**Text**
....

He also had way better coping skills than Nick.

Like do you guys remember that time he was accused of hitting Lisa (but he did not hit her, he did NOT)?

He was pretty angry, but he managing to snap out of it after seeing Mark.

:story:

Anyways, Nick would probably call Mark a nerd and tell him to kill himself.
 
They might not at the guilt determination stage, but it's probably relevant to sentencing.

I didn't realize that the judge had that much discretion -- if the hair test isn't brought up by the prosecution at all, can the judge factor it into sentencing ? My assumption is if it's not going in front of the jury it's not entered into evidence
 
I wonder if Nick has ever read the letter Ronald Reagan wrote to his son Mike prior to the latter’s marriage. Balldo is exactly the kind of POS who could read it and feel not a scintilla of shame. Money quotes:

‘You’ve heard all the jokes that have been rousted around by all the “unhappy marrieds” and cynics. Now, in case no one has suggested it, there is another viewpoint. You have entered into the most meaningful relationship there is in all human life. It can be whatever you decide to make it.
So true. Instead of following Reagan's words, Nick emulated his behavior. He might as well have been absent from his child's birth (after a shotgun wedding) to fuck around with his old girlfriend, as Reagan was in the case of Patricia Reagan's birth to Nancy.
 
I didn't realize that the judge had that much discretion -- if the hair test isn't brought up by the prosecution at all, can the judge factor it into sentencing ? My assumption is if it's not going in front of the jury it's not entered into evidence
No, it has to be evidence of record. But evidence of record can be entered at the sentencing stage as mitigating or aggravating factors to argue what guidelines sentence should be given, or even to argue for a deviation upward or downward from the guidelines.

....

**Data extract**
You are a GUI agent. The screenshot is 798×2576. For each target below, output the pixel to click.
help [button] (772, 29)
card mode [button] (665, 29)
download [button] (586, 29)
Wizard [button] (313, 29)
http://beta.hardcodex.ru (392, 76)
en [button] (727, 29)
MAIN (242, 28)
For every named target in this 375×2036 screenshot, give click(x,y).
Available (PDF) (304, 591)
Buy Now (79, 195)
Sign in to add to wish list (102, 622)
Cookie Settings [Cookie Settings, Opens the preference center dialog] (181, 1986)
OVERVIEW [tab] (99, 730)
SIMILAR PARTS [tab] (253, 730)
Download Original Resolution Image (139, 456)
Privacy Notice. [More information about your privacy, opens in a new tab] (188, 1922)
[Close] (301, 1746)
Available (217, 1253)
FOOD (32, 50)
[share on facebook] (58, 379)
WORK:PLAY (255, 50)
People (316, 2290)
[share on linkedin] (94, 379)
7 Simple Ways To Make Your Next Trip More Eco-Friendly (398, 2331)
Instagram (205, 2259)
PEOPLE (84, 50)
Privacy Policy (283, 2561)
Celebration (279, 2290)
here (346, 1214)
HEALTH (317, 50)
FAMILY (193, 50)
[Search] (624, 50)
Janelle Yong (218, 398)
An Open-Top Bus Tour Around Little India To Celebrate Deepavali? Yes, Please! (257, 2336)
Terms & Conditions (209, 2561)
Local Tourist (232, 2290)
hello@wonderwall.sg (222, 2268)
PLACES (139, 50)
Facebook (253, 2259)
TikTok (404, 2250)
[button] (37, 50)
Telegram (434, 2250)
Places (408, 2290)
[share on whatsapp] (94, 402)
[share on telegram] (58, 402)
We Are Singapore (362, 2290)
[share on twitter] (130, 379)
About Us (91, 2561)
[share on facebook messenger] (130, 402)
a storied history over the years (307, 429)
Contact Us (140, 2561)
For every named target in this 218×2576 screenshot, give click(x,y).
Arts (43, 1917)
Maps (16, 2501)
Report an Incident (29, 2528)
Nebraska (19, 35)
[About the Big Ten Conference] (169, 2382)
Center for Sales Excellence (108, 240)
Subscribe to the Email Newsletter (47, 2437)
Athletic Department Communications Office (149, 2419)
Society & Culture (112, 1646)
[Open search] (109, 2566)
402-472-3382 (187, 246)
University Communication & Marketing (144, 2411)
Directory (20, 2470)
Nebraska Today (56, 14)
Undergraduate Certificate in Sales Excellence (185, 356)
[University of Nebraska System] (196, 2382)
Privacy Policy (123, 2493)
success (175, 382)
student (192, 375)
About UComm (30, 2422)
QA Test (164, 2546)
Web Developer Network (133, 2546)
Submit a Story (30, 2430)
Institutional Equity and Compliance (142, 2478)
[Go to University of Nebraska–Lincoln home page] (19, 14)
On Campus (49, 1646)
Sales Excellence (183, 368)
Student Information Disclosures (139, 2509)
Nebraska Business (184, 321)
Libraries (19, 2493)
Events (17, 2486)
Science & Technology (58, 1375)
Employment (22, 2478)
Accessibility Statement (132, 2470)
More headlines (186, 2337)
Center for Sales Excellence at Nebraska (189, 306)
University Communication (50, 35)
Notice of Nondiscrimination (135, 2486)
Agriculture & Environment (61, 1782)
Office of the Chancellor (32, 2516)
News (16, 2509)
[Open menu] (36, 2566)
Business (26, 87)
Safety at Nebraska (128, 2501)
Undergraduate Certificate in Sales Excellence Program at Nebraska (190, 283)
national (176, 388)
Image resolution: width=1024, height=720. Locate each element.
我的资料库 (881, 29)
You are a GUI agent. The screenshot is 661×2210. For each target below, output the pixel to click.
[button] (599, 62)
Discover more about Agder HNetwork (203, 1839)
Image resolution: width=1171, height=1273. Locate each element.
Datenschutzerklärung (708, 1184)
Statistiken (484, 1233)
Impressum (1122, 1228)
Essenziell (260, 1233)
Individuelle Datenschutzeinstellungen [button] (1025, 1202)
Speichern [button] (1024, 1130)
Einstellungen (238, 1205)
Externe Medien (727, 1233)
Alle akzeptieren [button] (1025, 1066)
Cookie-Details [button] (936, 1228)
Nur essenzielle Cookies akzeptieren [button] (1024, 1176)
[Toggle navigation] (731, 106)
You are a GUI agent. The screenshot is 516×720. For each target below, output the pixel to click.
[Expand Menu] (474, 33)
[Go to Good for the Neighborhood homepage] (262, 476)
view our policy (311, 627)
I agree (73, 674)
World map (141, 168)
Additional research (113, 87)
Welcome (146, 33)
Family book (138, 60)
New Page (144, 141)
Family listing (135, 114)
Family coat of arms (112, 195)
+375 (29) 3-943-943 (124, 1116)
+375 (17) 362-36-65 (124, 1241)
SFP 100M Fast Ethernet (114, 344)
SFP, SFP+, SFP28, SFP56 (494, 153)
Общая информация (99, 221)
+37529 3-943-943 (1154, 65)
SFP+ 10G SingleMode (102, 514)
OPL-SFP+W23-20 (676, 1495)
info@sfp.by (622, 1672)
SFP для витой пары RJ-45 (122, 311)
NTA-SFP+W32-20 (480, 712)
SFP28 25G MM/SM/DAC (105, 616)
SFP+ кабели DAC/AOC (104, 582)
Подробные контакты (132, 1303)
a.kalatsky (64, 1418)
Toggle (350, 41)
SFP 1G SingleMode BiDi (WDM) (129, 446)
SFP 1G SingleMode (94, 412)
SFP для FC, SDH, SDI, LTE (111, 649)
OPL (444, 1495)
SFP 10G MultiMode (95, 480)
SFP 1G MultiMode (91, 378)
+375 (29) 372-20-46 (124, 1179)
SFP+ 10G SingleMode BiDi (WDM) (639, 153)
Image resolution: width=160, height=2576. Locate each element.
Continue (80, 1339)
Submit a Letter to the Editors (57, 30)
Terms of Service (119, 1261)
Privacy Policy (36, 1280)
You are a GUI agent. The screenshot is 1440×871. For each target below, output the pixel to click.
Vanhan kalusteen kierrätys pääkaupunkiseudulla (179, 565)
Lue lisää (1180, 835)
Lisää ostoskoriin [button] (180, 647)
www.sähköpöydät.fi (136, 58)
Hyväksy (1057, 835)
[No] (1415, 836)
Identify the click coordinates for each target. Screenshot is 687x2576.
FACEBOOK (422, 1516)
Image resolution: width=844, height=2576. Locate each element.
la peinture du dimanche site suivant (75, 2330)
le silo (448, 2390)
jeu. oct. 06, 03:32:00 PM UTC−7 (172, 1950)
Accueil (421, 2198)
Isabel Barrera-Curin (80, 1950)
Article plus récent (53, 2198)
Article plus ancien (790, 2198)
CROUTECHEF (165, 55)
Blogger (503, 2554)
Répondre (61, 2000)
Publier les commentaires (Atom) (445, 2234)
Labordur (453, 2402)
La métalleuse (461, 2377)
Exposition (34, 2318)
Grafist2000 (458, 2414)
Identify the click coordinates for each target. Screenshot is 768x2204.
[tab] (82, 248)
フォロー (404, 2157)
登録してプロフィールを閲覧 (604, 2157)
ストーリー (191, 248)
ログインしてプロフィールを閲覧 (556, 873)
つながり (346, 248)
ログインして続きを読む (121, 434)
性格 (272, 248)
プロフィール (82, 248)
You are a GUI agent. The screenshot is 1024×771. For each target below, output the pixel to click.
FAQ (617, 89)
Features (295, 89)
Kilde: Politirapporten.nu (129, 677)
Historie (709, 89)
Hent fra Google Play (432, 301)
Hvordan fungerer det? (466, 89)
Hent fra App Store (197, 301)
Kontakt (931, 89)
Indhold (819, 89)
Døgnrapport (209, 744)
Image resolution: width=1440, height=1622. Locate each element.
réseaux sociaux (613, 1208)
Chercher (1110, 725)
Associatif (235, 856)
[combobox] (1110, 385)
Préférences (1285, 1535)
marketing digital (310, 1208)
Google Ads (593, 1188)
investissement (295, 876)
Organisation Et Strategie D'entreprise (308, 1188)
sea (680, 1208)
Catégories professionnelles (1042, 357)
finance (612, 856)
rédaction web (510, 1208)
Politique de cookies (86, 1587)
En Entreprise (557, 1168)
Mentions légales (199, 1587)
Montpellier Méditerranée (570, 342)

....

**Task list**
(1) In the forum thread, to whom did Ronald Reagan write a letter before that person's marriage?
(2) Continue the forum thread after its last comment.

**Exercise responses**
(1) His son Mike.

(2)
So sometimes evidence would be prejudicial, or just not useful, at the guilt determination stage but entirely appropriate for sentencing, in the case of a sentence decided by the jury (capital cases and some others). Deviation from sentencing guidelines generally requires evidence of record established by the jury beyond the usual beyond a reasonable doubt standard (Booker/Apprendi).

Since Nick is challenging basically everything in the case (despitedly incessantly admitting to it in public), part of knocking out reasonable doubt if they swore up and down that no child was exposed to cocaine, the test is bullshit, the bedroom was locked 24/7 with armed guards at the door, etc., then the actual presence of cocaine metabolites in the hair of a child kind of knocks that argument out.

So it's probably going to come up at some point especially if Nick keeps up his lameass teenager caught with drugs excuses and lies.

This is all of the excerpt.